The Effects of Psilocybin on Treatment Resistant Depression (TRD)


Psilocybin is a tryptamine alkaloid found in several species of Psilocybin mushrooms. Its potential antidepressant efficacy was suggested by preliminary studies in patients with major depressive disorder (MDD) in the context of life-threatening cancer. Amelioration of symptomatic depression in pilot studies of MDD, including a trial compared to escitalopram, and in treatment resistant depression (TRD) suggest therapeutic potential for this agent (1). Psilocybin therapy is now in clinical development for treatment-resistant depression after these early promising indications of efficacy in depressive states. Data from studies in treatment resistant depression will be reviewed including results from the largest randomized controlled trial of psilocybin to date.

In recent studies, at the 3-week primary endpoint psilocybin administered in a single session as monotherapy at a 25 mg dose with psychological support showed a significantly greater improvement in depression rating total scores compared to a 1 mg dose in mostly psychedelic-naïve TRD participants but was associated with some adverse events (2). Longer and larger trials, including comparison to existing treatments, are required to determine the efficacy and safety of psilocybin for TRD. Pilot studies are underway in bipolar depression and commonalities with other novel treatments, particularly ketamine, will be discussed.

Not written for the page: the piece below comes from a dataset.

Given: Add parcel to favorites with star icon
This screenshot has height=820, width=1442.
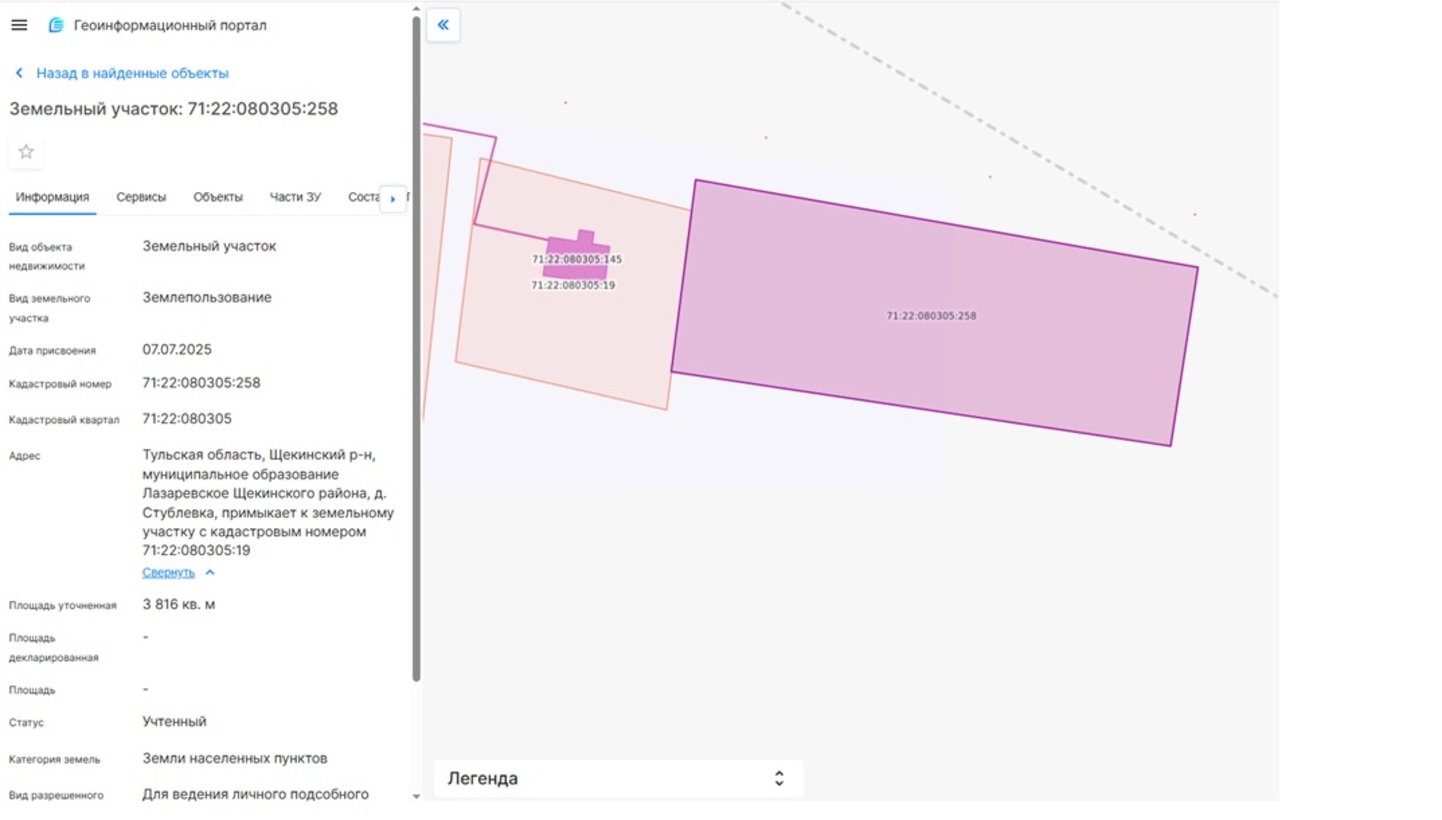Looking at the screenshot, I should pos(26,152).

Professor Allan Young is Chair of Mood Disorders and Director of the Centre for Affective Disorders in the Department of Psychological Medicine in the Institute of Psychiatry, Psychology and Neuroscience at King’s College London, where he is also Head of School for Academic Psychiatry. The School of Academic Psychiatry is second in the world rankings for Psychiatry ( He is the clinical academic lead in the Psychological Medicine and Integrated Care Clinical Academic Group in the South London and Maudsley NHS Trust, where he is also Consultant Psychiatrist and Head of the Affective Disorders Service.

Professor Young’s research interests focus on the cause and treatments for severe psychiatric illnesses, particularly mood disorders. He has received research grants from several funding agencies and has over 700 peer-reviewed publications, including several books about psychopharmacology and affective disorders. He is editor of the Journal of Psychopharmacology and deputy editor of the British Journal of Psychiatry (Open). His H-index is 126 with over 88000 citations of his papers. Recent publications have been in the New England Journal of Medicine, JAMA Psychiatry, World Psychiatry and Lancet Psychiatry. Professor Young is a Clarivate Highly Cited Researcher: this highly anticipated annual list identifies researchers who demonstrated significant influence in their chosen field or fields through the publication of multiple highly cited papers during the last decade. Their names are drawn from the publications that rank in the top 1% by citations for field and publication year in the Web of Science™ citation index. Professor Young has current grant funding exceeding £30 million (

He is past President of the International Society for Affective Disorders, past President of the British Association of Psychopharmacology and the Inaugural Chair of the Special Committee for Psychopharmacology of the Royal College of Psychiatrists. He is also a trustee of the patient and family charity Bipolar UK, and of the Drug Safety Research Unit (DSRU), which is internationally respected for its work in Pharmacovigilance, Pharmacoepidemiology, Risk Management and Training Services for over 30 years.



1. Rucker JJH, Jelen LA, Flynn S, et al.: Psychedelics in the treatment of unipolar mood disorders: A systematic review. J Psychopharmacol 2016; 30:1220–1229

2. Goodwin et al, NEJM, 2022 Nov 3;387(18):1637-1648. Single-Dose Psilocybin for a Treatment-Resistant Episode of Major Depression. doi: 10.1056/NEJMoa2206443.